EXERCISE PROMPT: Can you write out the records again with every "screenshot" replaced by "capture", leaving everything else unchanged and omitting the pictures?

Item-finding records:
>>>

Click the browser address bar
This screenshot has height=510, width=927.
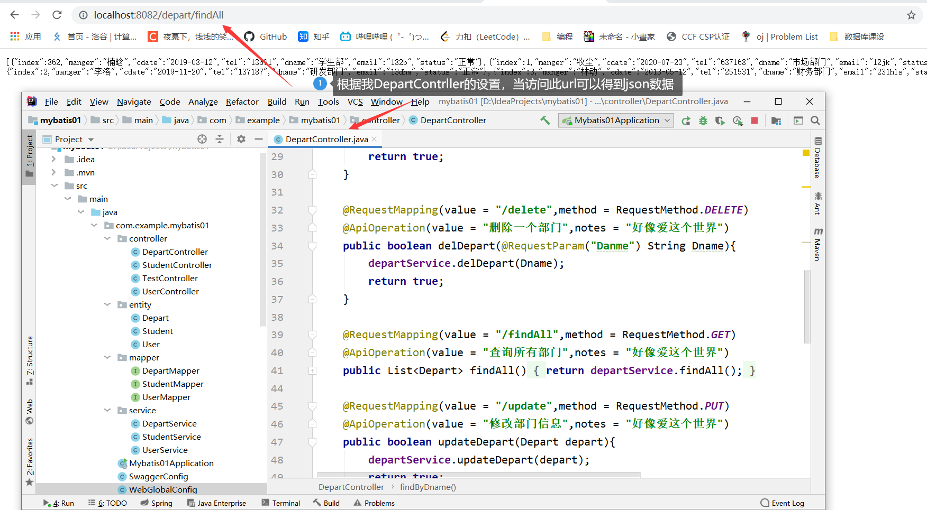coord(159,15)
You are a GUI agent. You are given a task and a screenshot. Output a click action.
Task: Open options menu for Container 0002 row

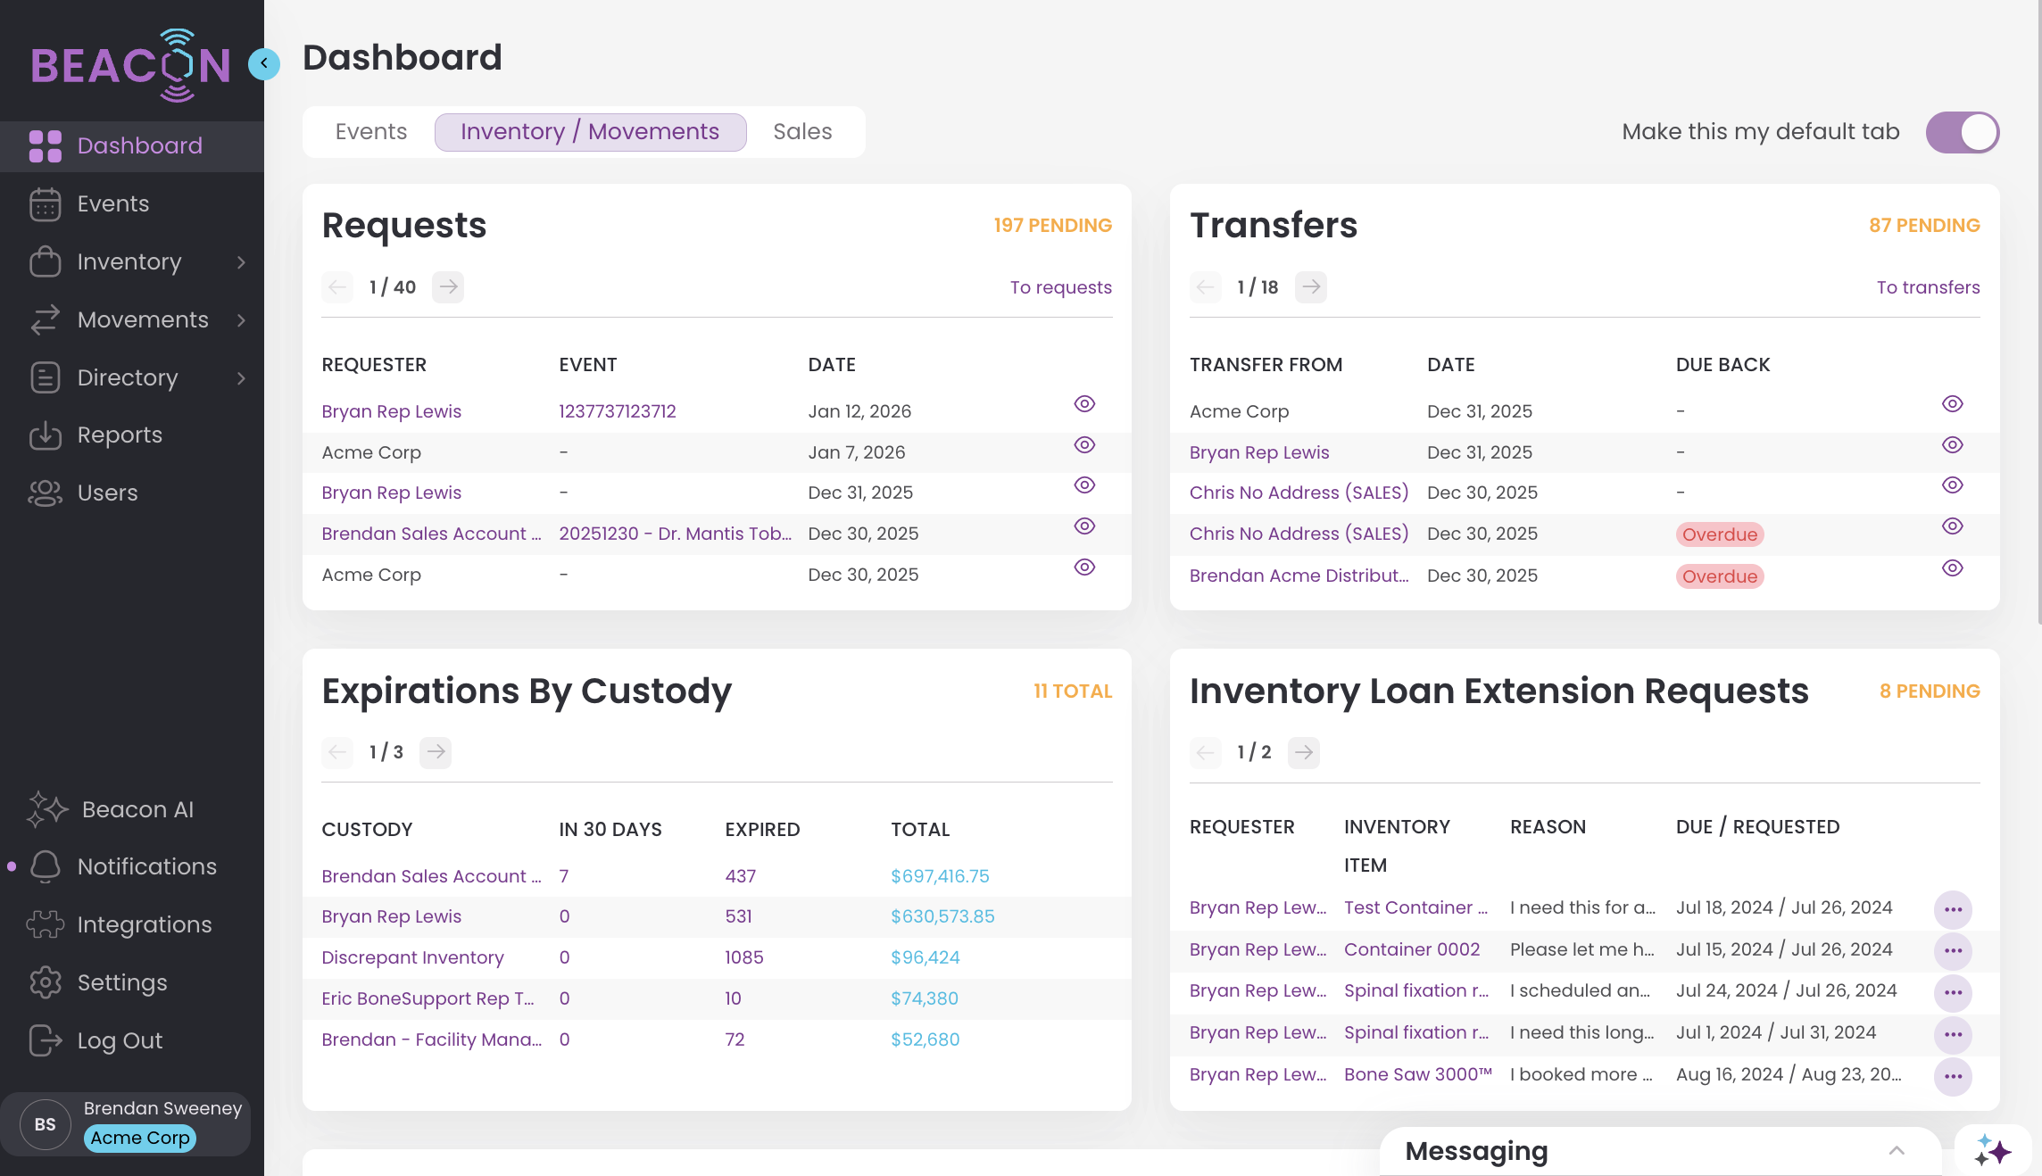click(1953, 951)
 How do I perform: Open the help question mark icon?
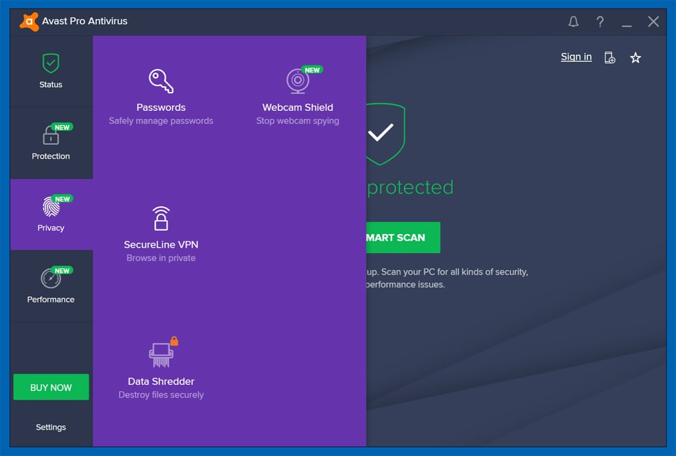[x=600, y=22]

<<<

RIGHT ANSWER:
Click the browser address bar
This capture has height=510, width=927.
coord(159,15)
You are a GUI agent. You are given a task and a capture. Output a click action.
Task: Open options menu for Container 0002 row

click(1953, 951)
 How do I perform: Open the help question mark icon?
[x=600, y=22]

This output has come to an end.